RECORDED DATA »
## Start

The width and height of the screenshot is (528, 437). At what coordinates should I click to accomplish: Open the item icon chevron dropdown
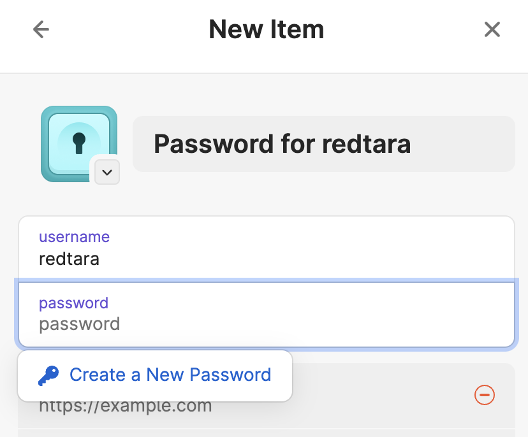coord(107,172)
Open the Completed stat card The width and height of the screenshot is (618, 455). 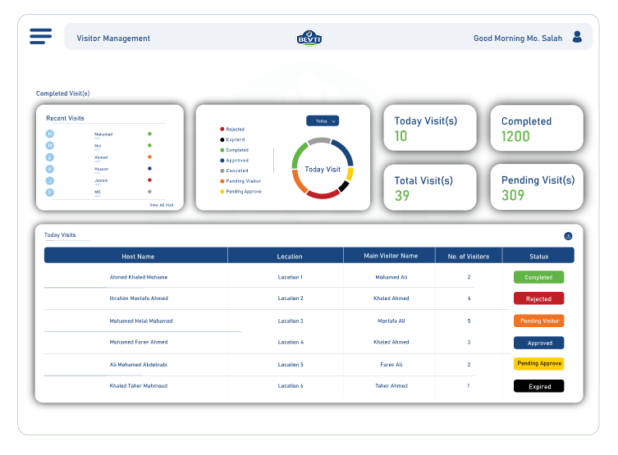click(x=537, y=128)
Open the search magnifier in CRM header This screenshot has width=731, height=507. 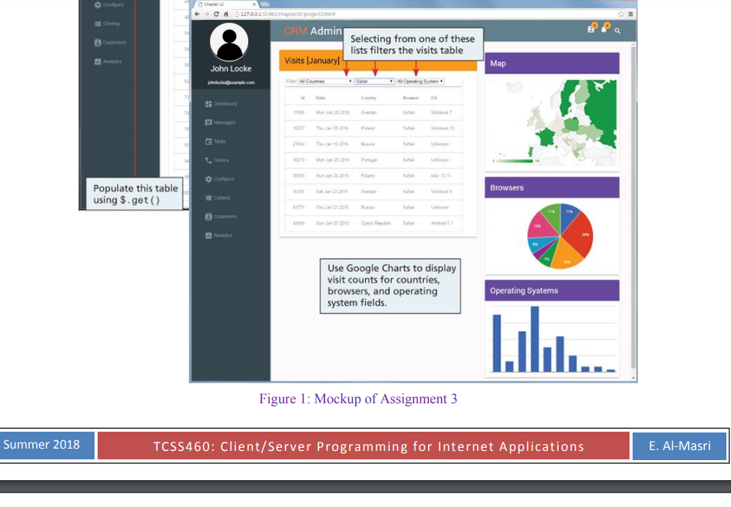point(617,30)

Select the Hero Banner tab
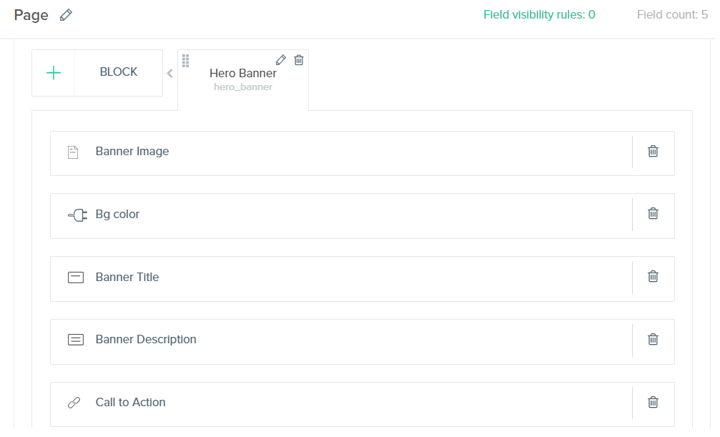[x=243, y=79]
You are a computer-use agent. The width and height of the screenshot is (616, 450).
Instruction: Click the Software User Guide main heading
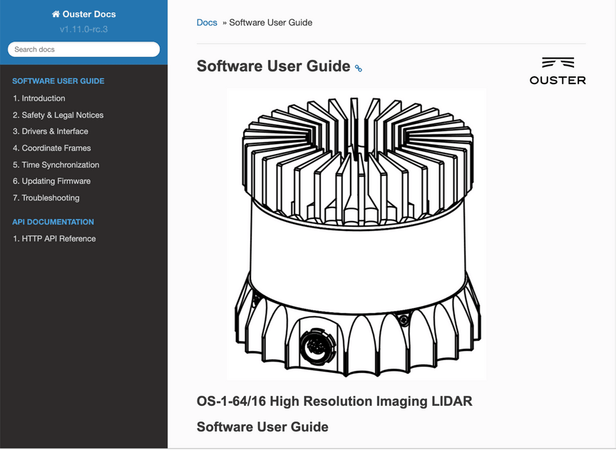273,67
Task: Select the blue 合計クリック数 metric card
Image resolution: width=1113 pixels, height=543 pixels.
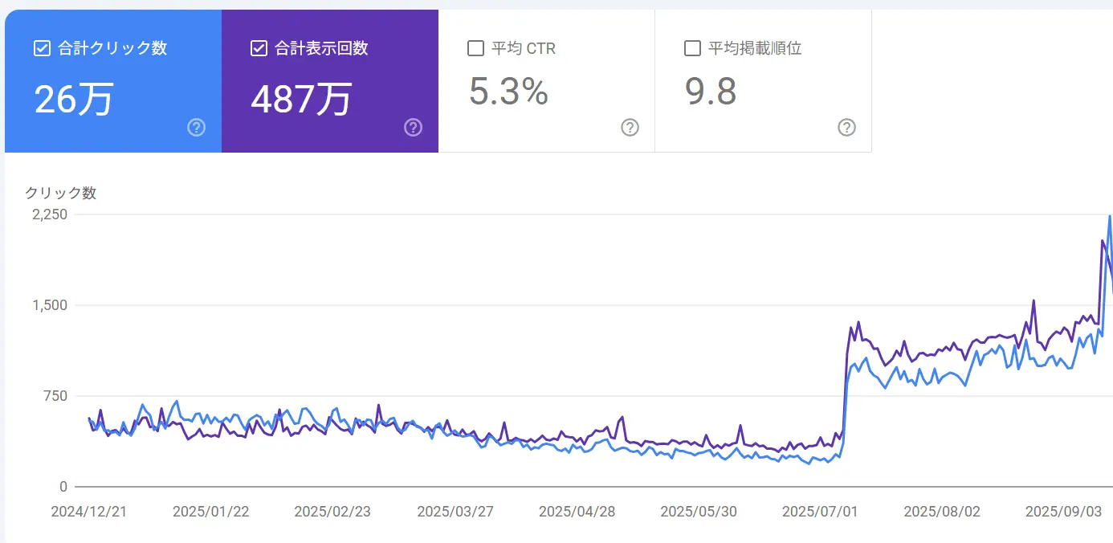Action: point(112,80)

## End

DIRECTION » Give the records as a numbered list, starting at the line that contains "You are a computer-use" and ending at the end of the records. Leave out blank lines and pictures.

RESPONSE TO THIS TASK »
1. You are a computer-use agent. The width and height of the screenshot is (616, 450).
2. Instruction: Click the Software User Guide main heading
3. 273,67
4. Task: Select the blue 合計クリック数 metric card
5. Image resolution: width=1113 pixels, height=543 pixels.
6. Action: point(112,80)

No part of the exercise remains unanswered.